The Justice Department says the cases are part of a broader strategy to not only prosecute individuals who enable the fraud but also to build partnerships with other countries and to warn private-sector companies of the need to be vigilant about the people they’re hiring. FBI and Justice Department officials launched an initiative in March and last year announced the seizure of website domains used by North Korean IT workers.
“More and more often, compliance programs at American companies and organizations are on the front lines of protecting our national security,” “Corporate compliance and national security are now intertwined like never before.”
The Justice Department says the conspiracy has affected more than 300 companies — including a high-end retail chain and “premier Silicon Valley technology company” — and generated more than $6.8 million in revenue for the workers, who are based outside of the U.S., including in China and Russia.
The three people arrested include an Arizona woman, Christina Marie Chapman, who prosecutors say facilitated the scheme by helping the workers obtain and validate stolen identities, receiving laptops from U.S. companies who thought they were sending the devices to legitimate employees and helping the workers connect remotely to the company.
According to the indictment, Chapman ran more than one “laptop farm” where U.S. companies sent computers and paychecks to IT workers they did not realize were overseas.
At Chapman’s laptop farms, she allegedly connected overseas IT workers who logged in remotely to company networks so it appeared the logins were coming from the United States.
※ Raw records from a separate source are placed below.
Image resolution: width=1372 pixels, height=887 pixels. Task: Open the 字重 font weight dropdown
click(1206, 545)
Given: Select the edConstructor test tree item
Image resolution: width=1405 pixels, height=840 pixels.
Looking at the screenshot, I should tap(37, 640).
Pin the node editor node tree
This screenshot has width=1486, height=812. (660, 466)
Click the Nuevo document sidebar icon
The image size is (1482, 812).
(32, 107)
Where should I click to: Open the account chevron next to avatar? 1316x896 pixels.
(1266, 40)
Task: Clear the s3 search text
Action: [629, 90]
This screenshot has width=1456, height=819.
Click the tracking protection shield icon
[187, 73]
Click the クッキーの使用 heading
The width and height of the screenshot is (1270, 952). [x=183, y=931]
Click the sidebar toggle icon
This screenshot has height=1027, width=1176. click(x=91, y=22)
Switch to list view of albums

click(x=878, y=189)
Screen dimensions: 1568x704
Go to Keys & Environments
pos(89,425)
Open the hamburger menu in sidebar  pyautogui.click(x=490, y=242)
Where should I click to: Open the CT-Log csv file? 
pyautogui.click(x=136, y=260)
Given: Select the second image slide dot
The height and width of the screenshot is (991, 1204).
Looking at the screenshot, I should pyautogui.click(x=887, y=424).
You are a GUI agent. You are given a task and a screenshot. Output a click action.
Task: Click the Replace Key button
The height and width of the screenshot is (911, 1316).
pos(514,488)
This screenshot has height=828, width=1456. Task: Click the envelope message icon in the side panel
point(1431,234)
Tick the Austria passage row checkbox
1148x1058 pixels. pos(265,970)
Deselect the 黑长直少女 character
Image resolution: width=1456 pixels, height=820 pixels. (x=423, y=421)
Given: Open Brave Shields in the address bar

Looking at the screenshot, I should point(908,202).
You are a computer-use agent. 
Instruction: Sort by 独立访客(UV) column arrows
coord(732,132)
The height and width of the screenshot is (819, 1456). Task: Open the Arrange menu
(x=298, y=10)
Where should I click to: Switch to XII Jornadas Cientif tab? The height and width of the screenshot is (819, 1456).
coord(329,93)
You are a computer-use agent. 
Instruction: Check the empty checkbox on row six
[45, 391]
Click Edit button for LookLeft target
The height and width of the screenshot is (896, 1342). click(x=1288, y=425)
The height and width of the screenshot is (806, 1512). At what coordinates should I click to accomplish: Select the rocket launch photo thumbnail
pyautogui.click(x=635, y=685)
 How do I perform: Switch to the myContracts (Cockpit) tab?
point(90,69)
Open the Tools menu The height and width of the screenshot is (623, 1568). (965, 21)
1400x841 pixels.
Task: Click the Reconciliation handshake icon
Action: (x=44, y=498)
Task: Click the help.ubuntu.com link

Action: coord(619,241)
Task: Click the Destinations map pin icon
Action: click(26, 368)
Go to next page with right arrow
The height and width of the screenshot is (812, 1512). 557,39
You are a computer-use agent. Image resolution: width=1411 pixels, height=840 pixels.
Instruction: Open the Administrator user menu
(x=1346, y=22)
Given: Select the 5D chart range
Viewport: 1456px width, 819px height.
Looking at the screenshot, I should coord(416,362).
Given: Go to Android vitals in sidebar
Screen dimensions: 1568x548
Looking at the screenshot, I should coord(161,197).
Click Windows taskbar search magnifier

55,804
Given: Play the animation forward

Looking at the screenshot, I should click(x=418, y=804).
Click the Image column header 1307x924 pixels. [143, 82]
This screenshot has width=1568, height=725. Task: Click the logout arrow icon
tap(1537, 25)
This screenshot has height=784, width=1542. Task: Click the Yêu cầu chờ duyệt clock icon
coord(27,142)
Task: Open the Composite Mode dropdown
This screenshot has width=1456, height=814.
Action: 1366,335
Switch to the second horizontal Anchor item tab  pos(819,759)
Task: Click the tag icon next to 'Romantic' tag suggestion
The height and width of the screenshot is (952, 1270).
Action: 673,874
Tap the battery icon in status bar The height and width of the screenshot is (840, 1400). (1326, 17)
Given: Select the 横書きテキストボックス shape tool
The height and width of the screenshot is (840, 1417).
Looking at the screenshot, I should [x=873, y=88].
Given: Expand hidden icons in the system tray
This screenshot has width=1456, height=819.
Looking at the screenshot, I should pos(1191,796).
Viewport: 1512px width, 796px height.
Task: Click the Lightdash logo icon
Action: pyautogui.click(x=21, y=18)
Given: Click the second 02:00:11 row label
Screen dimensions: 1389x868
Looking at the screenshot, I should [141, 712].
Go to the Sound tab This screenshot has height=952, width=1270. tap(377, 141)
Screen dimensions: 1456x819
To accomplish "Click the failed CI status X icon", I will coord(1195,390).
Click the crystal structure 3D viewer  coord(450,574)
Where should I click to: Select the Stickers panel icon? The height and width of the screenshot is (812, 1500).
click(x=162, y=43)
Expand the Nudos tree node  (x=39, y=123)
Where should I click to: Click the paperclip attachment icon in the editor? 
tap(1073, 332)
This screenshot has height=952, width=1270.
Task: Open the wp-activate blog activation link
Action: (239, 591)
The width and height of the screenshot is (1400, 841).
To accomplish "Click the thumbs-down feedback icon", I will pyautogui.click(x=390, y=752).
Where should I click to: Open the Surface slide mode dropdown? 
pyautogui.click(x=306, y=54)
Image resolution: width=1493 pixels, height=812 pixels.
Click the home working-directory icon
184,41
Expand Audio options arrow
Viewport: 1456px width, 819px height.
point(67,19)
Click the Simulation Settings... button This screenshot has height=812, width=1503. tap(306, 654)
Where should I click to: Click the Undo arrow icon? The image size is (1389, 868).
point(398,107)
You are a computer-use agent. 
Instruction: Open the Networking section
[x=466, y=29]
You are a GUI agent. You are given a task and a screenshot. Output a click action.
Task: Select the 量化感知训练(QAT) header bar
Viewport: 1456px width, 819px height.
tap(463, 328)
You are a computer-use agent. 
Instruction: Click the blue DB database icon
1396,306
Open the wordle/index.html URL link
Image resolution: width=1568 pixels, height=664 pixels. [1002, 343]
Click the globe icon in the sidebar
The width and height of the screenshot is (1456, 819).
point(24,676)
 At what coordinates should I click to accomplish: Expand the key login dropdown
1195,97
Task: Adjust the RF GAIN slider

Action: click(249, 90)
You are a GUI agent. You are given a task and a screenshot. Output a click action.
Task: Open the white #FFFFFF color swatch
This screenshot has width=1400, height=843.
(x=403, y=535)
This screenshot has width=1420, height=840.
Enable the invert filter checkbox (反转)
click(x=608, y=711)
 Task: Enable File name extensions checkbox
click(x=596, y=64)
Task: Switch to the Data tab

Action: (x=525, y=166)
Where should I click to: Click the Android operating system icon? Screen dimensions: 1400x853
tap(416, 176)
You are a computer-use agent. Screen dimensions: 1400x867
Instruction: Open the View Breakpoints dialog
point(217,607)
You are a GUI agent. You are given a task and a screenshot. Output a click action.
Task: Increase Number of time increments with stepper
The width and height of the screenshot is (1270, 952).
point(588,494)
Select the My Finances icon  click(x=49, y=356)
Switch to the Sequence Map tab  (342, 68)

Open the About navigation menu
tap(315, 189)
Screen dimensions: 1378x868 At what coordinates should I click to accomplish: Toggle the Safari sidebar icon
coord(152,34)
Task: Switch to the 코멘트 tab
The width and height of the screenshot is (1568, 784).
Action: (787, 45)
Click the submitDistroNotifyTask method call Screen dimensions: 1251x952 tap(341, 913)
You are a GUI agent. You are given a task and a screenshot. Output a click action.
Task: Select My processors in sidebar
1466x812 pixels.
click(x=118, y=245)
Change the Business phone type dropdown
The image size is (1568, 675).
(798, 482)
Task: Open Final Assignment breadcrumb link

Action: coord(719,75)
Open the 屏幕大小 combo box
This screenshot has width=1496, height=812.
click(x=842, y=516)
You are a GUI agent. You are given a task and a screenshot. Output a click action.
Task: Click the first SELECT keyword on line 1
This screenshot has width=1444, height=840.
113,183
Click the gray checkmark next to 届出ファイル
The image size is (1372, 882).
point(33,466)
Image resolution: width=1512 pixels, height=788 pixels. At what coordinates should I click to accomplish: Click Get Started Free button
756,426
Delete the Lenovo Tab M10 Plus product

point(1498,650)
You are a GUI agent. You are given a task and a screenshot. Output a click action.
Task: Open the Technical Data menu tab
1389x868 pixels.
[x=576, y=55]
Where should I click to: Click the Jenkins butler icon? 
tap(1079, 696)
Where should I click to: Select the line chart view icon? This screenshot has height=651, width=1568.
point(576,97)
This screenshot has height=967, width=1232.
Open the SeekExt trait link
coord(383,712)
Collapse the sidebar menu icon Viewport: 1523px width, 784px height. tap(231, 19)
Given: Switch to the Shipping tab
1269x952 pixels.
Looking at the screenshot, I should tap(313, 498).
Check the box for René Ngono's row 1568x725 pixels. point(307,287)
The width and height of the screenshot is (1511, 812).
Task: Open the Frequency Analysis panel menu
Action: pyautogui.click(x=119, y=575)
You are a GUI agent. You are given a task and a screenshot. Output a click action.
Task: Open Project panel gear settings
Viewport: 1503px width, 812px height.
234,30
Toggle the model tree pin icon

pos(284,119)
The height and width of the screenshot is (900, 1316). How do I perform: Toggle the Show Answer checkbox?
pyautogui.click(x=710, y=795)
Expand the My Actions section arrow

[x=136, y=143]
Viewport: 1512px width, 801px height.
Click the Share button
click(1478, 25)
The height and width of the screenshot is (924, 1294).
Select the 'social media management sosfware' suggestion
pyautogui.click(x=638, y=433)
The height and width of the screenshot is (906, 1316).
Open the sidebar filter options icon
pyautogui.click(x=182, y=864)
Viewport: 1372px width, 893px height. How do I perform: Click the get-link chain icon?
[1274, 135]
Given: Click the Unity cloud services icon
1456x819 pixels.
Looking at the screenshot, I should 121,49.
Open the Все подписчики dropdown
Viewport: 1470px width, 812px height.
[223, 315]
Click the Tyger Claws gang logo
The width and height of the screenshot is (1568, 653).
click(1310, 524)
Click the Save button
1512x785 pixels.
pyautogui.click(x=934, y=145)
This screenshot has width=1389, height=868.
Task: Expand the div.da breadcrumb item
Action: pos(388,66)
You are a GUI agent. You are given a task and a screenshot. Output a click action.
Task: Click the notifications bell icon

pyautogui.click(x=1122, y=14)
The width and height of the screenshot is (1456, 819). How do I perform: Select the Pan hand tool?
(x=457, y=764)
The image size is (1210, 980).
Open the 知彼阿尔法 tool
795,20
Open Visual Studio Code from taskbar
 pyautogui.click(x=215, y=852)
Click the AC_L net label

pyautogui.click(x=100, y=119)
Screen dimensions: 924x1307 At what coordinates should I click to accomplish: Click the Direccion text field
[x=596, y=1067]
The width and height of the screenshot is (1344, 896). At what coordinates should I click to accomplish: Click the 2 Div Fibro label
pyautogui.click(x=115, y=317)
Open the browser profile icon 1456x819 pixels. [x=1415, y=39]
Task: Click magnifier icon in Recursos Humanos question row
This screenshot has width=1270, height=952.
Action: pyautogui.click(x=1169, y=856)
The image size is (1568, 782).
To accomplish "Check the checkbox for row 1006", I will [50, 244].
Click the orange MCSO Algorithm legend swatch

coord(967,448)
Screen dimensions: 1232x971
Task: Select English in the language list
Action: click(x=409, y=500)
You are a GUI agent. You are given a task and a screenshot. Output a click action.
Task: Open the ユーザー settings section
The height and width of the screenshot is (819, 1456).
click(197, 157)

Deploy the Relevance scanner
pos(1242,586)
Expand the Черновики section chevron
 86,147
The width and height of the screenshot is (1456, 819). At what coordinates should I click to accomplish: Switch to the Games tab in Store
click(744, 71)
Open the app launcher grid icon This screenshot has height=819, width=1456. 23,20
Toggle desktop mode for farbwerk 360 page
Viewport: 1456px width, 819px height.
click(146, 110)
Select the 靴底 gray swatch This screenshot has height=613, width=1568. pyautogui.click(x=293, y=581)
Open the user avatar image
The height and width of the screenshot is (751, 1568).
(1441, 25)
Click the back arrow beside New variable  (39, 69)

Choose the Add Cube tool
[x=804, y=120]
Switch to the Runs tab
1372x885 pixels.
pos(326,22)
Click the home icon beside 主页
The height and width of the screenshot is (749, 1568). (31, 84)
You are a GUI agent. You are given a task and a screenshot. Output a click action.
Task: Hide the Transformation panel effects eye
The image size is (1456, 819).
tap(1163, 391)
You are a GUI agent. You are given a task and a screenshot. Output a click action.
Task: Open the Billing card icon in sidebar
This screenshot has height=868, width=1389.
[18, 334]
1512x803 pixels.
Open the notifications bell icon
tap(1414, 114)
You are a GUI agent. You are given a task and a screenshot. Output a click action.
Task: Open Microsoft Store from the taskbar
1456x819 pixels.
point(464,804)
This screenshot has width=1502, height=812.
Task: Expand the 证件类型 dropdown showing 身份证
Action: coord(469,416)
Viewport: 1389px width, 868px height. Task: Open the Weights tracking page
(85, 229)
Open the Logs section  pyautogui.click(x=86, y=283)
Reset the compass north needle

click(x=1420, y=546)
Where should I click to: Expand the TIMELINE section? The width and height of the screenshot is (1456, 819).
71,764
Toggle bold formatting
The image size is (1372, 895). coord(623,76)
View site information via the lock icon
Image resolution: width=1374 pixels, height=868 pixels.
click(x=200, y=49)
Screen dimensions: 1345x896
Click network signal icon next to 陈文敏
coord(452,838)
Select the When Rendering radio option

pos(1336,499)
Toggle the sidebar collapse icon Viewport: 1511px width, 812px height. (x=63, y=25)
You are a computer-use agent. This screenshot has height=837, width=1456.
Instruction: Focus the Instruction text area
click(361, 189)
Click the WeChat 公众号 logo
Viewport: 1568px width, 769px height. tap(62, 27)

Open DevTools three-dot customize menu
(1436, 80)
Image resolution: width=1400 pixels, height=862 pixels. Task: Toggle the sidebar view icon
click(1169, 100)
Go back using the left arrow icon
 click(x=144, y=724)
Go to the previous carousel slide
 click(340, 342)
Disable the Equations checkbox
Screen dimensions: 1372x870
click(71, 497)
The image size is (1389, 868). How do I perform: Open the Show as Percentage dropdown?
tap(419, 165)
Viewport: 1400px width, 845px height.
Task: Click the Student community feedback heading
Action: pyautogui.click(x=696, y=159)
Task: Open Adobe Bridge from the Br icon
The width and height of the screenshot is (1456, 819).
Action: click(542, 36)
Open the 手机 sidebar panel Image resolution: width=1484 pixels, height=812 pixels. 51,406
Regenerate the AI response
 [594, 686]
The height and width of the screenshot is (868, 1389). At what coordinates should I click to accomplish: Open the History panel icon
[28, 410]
She also is alleged to have received paychecks for the overseas IT workers at her home, forging the beneficiaries’ signatures for transfer abroad and enriching herself by charging monthly fees.
The other two defendants include a Ukrainian man, Oleksandr Didenko, who prosecutors say created fake accounts at job search platforms and was arrested in Poland last week, and a Vietnamese national, Minh Phuong Vong, who was arrested Thursday in Maryland on charges of fraudulently obtaining a job at a U.S. company that was actually performed by remote workers who posed as him and were based overseas.
It was not immediately clear if any of the three had lawyers.
Separately, the State Department said it was offering a reward for information about certain North Korean IT workers who officials say were assisted by Chapman.
And the FBI, which conducted the investigations, issued a public service announcement that warned companies about the scheme, encouraging them to implement identity verification standards through the hiring process and to educate human resources staff and hiring managers about the threat.